There are several data sets that suggest the presence of Dark Matter:
    1) Orbital velocities of galaxies within a cluster are too high -- the galaxies should fly apart unless much more mass is present.
    2) Observed rotational velocities of edge-on galaxies are wrong: stars near the edge rotate too fast -- unless there's a cloud of mass beyond the observed disk.
    3) Gravitational lensing effects are too strong for the observed mass of the lensing clusters.
    4) Numerical simulations modeling the Big Bang up to present times work well only if Dark Matter is assumed.

There may be other data sets, but these are the ones that were presented in the Coursera class I took last year titled, "Galaxies and Cosmology".

Re:Dark Matter == Measurement Uncertainty? (2)

painandgreed (692585) | about 6 months ago | (#47476857)

And on top of that, every other explaination that people have come up with to explain those data sets has failed.

MOND - the idea that gravity has some extra factor that kicks in on galactic scale has yet to provide even a hypothetical answer to be tested. Last I heard, it gets complicated so fast that they haven't even been able to produce a hypothetical gravitational equation that would explain orbital velocities of galaxies let alone the other observed data.

That the extra matter is out there in more mundane forms such as dim stars or jupiter like orphan planets has been tested since they first started seeing these obeservations, and all tests so far have shown that if that was the case, they should be able top detect it but haven't.

Somebody once made a comment on /. about just because we put out cat food and it is disappearing, it doesn't mean there is a cat in the house that nobody has seen. However, at this point, the cat food is being eaten, the litter box is being used, something is playing with the cat toys, and if you knock on the walls, you can hear something go "meow". It still may not be the case that there is a cat we've never seen living in the house, but if so, the new answer is much stranger and more complicated.

waste of money (0)

slashmydots (2189826) | about 6 months ago | (#47472249)

Every dark matter detection experiment ever performed has suggested it doesn't exist. The proof that it does exist requires that we accurately know how much mass is in the universe, which we absolutely do not.
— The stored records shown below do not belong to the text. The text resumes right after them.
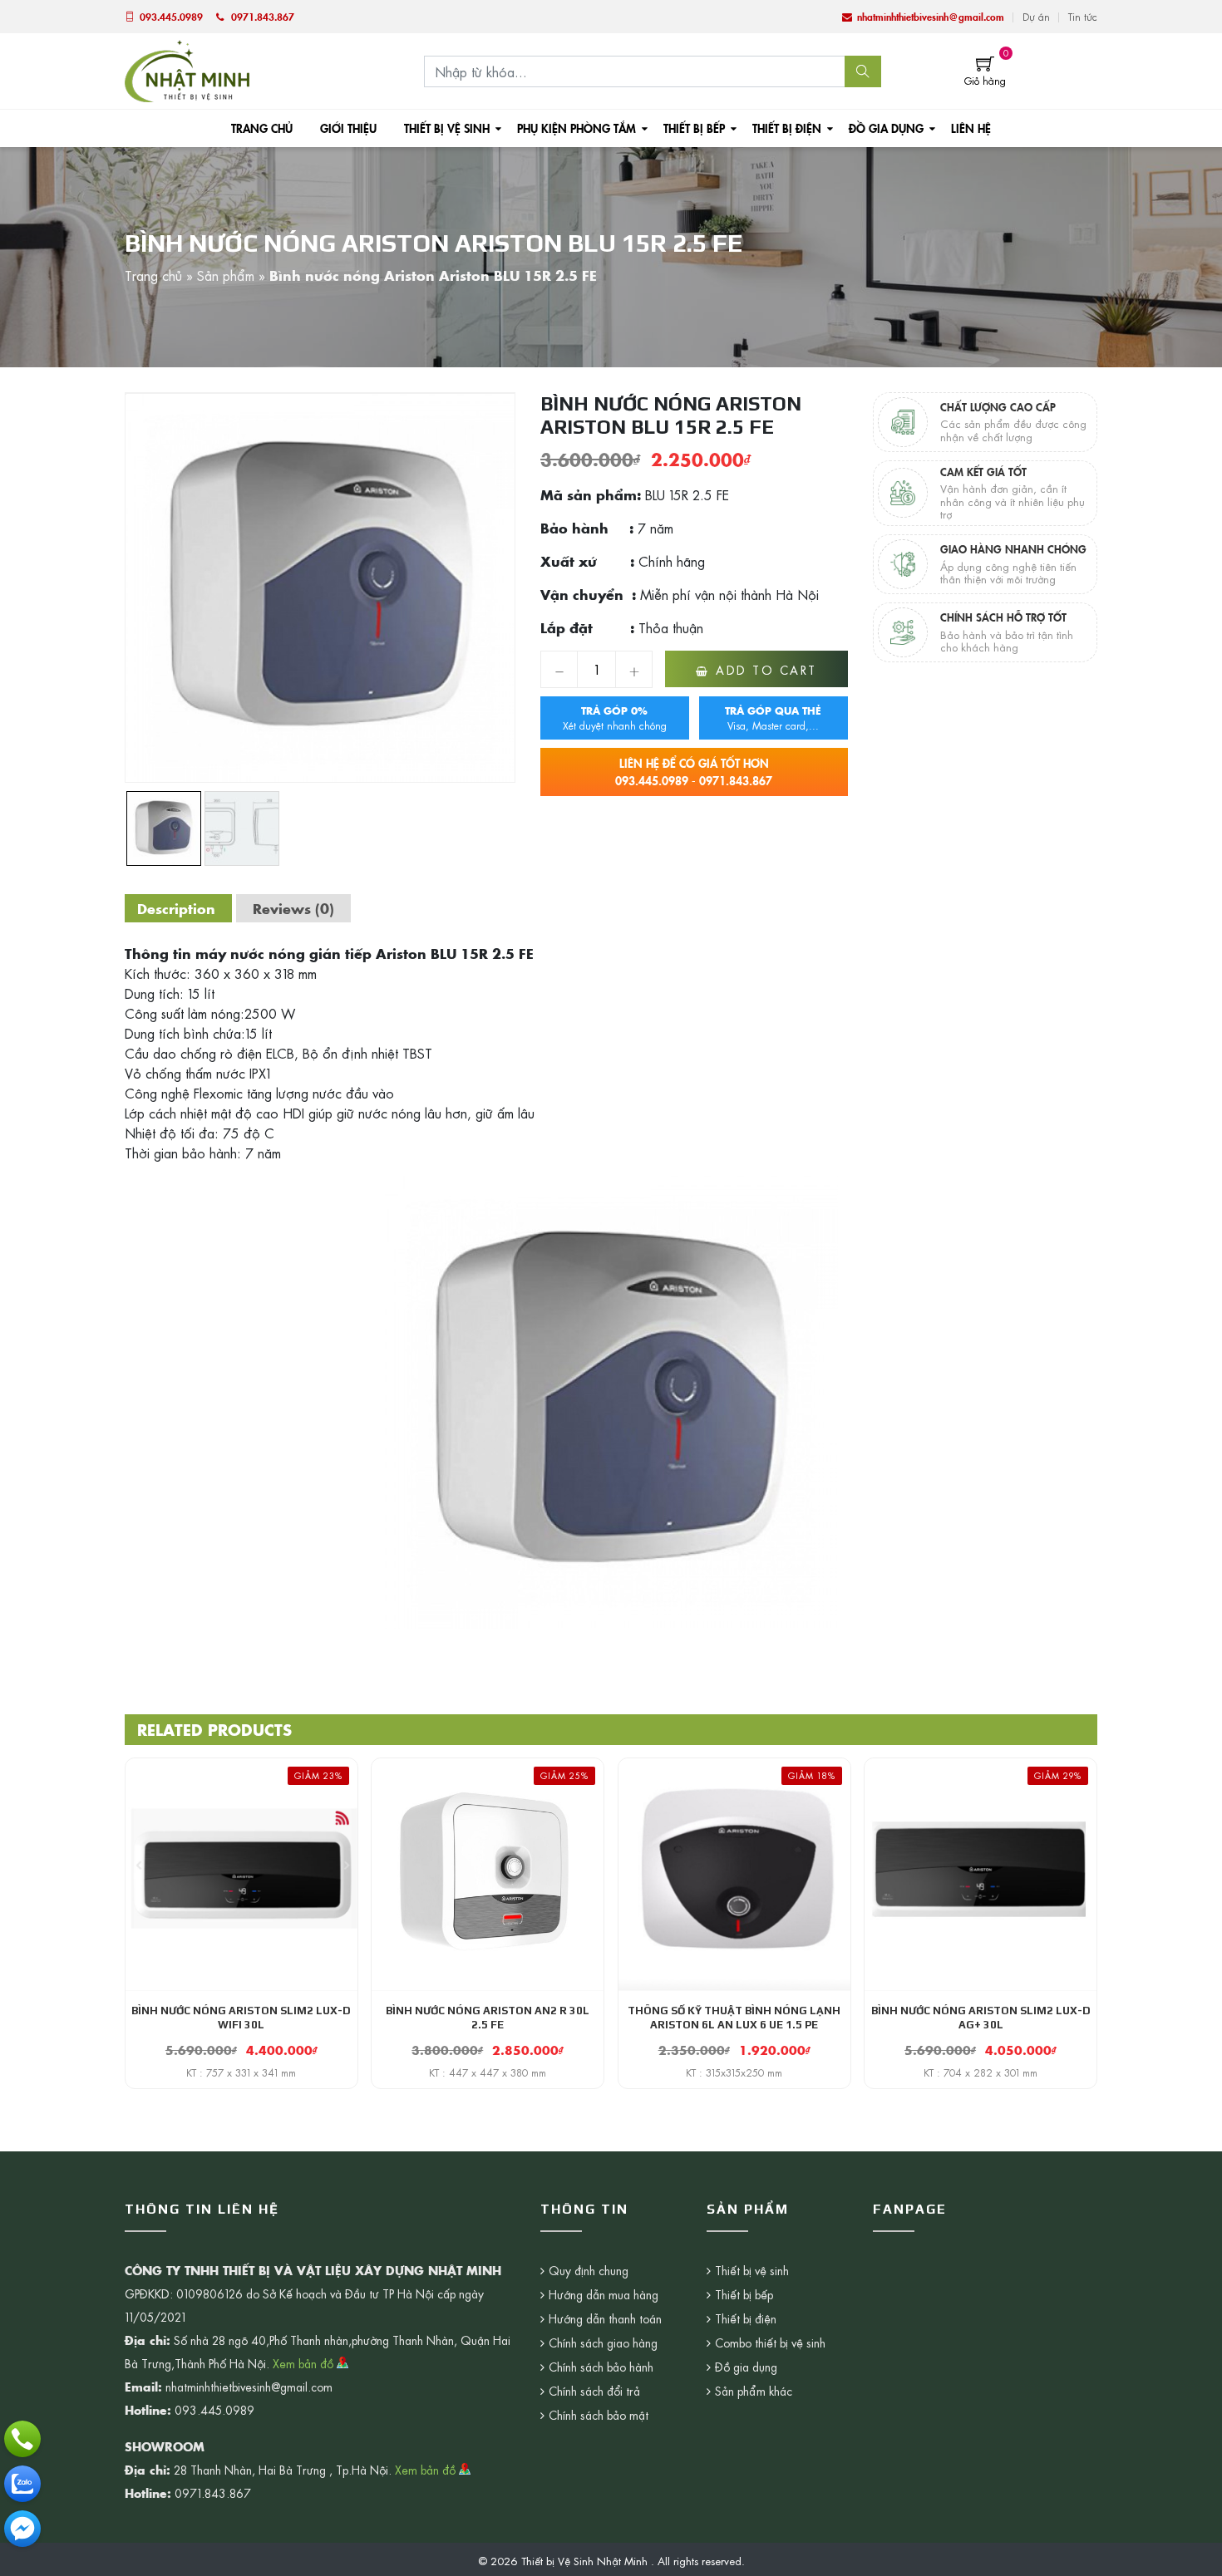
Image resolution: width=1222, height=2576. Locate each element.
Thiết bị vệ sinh (447, 128)
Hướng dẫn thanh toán (605, 2318)
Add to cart (766, 669)
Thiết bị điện (786, 128)
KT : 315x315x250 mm (734, 2072)
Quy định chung (588, 2270)
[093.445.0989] (22, 2439)
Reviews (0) (293, 908)
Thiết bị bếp (694, 128)
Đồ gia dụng (886, 128)
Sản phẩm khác (753, 2390)
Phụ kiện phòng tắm (576, 128)
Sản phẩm (225, 275)
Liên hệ (971, 128)
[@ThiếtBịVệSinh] (22, 2528)
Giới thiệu (348, 128)
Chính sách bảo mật (598, 2414)
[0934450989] (22, 2483)
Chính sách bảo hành (601, 2366)
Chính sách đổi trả (594, 2390)
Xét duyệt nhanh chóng (615, 718)
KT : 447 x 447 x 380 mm (487, 2072)
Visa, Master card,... (773, 718)
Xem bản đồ (305, 2363)
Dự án (1036, 16)
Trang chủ (262, 128)
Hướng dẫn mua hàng (603, 2294)
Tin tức (1082, 16)
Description (176, 908)
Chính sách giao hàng (603, 2342)
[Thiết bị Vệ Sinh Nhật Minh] (187, 69)
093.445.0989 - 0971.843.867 (693, 772)
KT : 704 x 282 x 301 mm (980, 2072)
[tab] (176, 908)
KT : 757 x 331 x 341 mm (241, 2072)
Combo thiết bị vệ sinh (770, 2342)
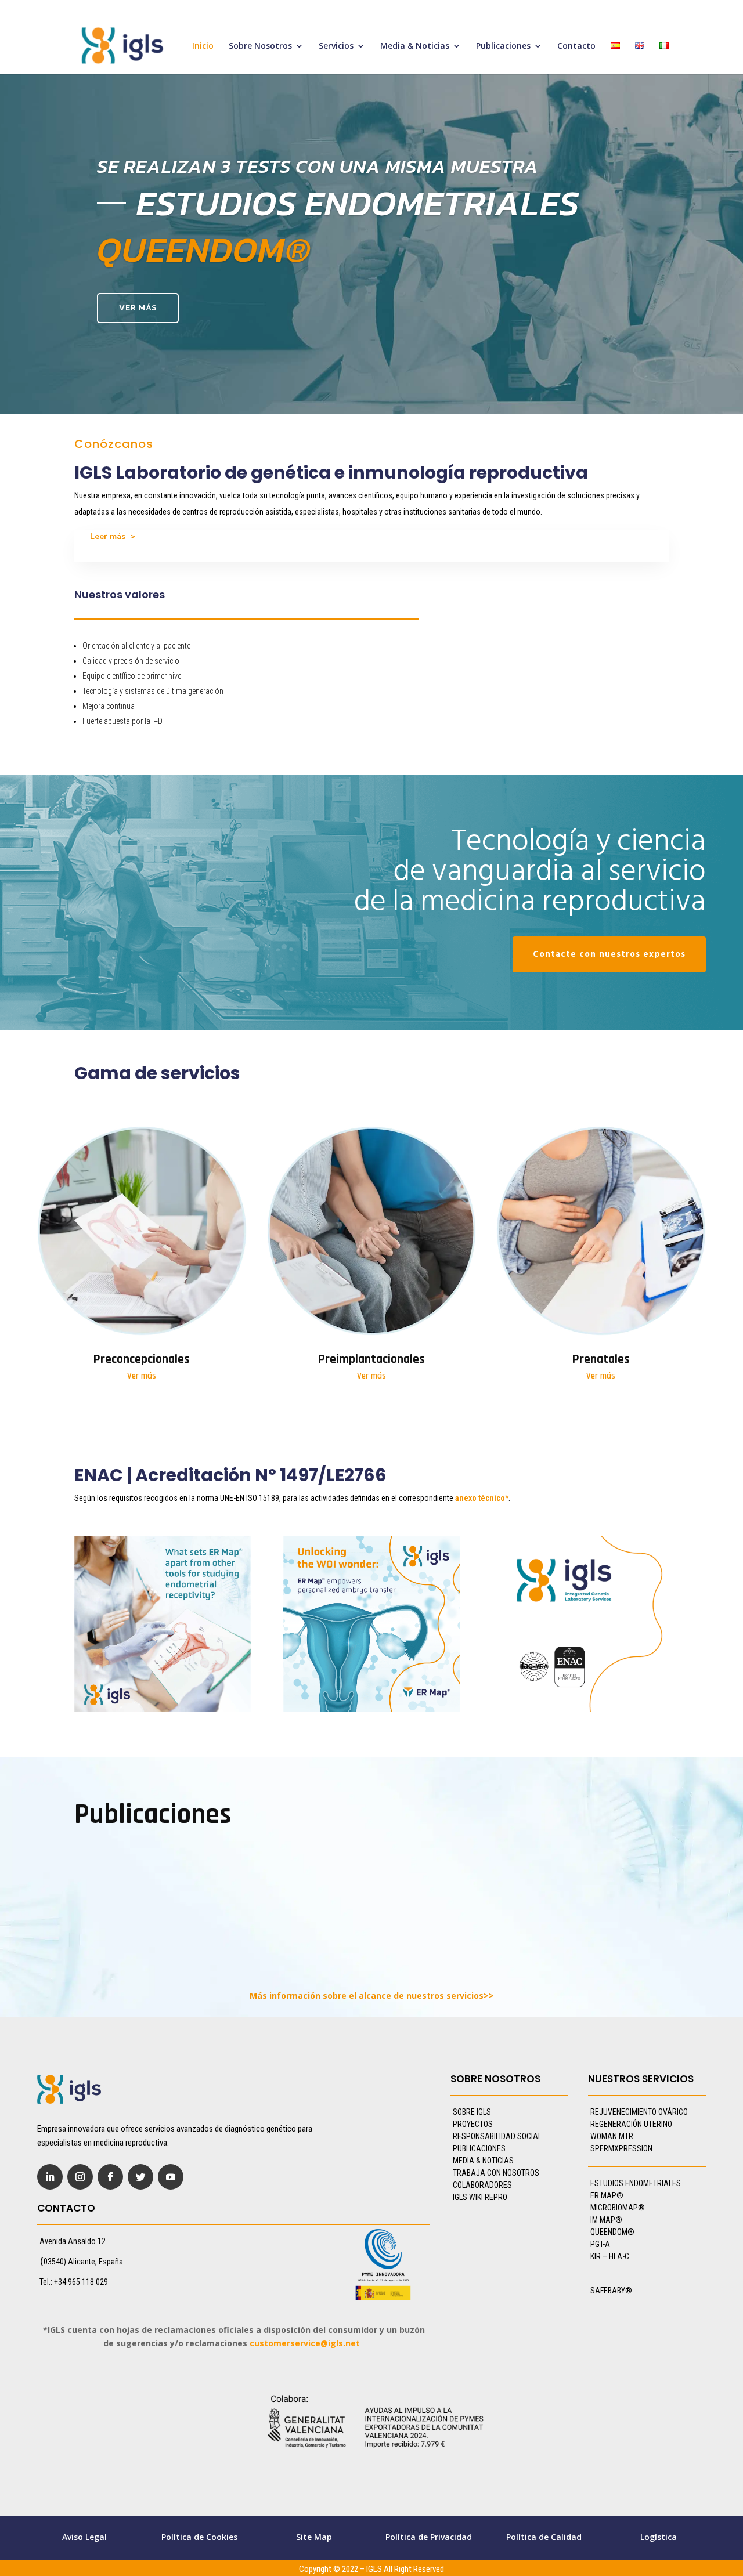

The money should be spent on developing fusion, not testing for dark matter. They might as well fund a search for bigfoot.

Re:waste of money (1)

Anonymous Coward | about 6 months ago | (#47472635)

Why didn't you just say "I know nothing about science and refuse to learn"? It would be shorter and more honest.

fears (0)

Anonymous Coward | about 6 months ago | (#47473307)

but Fear leads to the Dark Side, so we should keep them up -not allay them!